EXERCISE BRIEF
Search the material below for lines containing the string "Политика", and copy every one you find.

DATA FOR THE TASK
•••••

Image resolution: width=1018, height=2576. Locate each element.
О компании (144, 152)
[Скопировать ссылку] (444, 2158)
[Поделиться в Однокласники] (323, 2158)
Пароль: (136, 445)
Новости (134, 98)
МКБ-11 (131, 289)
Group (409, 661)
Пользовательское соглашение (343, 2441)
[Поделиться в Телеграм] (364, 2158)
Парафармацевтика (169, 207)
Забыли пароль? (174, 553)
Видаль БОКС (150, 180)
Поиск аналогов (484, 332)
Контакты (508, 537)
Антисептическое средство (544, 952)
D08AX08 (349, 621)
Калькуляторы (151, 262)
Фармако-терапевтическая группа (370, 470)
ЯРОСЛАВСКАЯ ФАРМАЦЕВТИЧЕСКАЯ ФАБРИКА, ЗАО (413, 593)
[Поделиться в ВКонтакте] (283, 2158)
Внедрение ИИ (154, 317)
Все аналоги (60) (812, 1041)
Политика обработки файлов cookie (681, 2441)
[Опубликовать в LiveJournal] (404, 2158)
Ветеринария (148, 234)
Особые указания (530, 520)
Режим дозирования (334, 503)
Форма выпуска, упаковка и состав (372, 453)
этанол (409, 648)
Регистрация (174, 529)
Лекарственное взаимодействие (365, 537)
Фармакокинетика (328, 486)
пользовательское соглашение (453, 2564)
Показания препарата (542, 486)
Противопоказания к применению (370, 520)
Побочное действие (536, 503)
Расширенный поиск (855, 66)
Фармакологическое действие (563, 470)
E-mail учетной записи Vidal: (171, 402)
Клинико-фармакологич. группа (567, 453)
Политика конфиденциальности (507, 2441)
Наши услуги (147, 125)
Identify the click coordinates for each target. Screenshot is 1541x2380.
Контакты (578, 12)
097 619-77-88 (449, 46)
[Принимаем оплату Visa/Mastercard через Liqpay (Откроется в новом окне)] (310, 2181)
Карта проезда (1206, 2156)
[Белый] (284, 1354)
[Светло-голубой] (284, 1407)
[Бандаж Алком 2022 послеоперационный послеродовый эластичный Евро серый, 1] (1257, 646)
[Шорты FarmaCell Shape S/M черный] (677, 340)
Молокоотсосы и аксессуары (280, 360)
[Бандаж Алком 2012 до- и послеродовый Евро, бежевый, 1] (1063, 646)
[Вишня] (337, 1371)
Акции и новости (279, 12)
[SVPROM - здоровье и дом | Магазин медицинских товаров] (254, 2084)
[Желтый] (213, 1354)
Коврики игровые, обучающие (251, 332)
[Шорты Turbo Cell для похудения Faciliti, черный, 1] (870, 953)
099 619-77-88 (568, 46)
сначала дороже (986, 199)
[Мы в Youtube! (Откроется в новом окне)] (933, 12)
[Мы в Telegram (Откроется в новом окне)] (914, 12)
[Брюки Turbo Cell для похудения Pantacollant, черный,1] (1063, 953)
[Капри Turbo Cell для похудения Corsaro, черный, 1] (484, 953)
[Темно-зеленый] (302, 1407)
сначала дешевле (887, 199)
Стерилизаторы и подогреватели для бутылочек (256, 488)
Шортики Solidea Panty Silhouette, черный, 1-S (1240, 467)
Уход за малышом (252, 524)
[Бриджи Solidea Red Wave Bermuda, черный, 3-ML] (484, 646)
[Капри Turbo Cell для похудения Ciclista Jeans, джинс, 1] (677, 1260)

•••••

THE ANSWER
Политика обработки файлов cookie (681, 2441)
Политика конфиденциальности (507, 2441)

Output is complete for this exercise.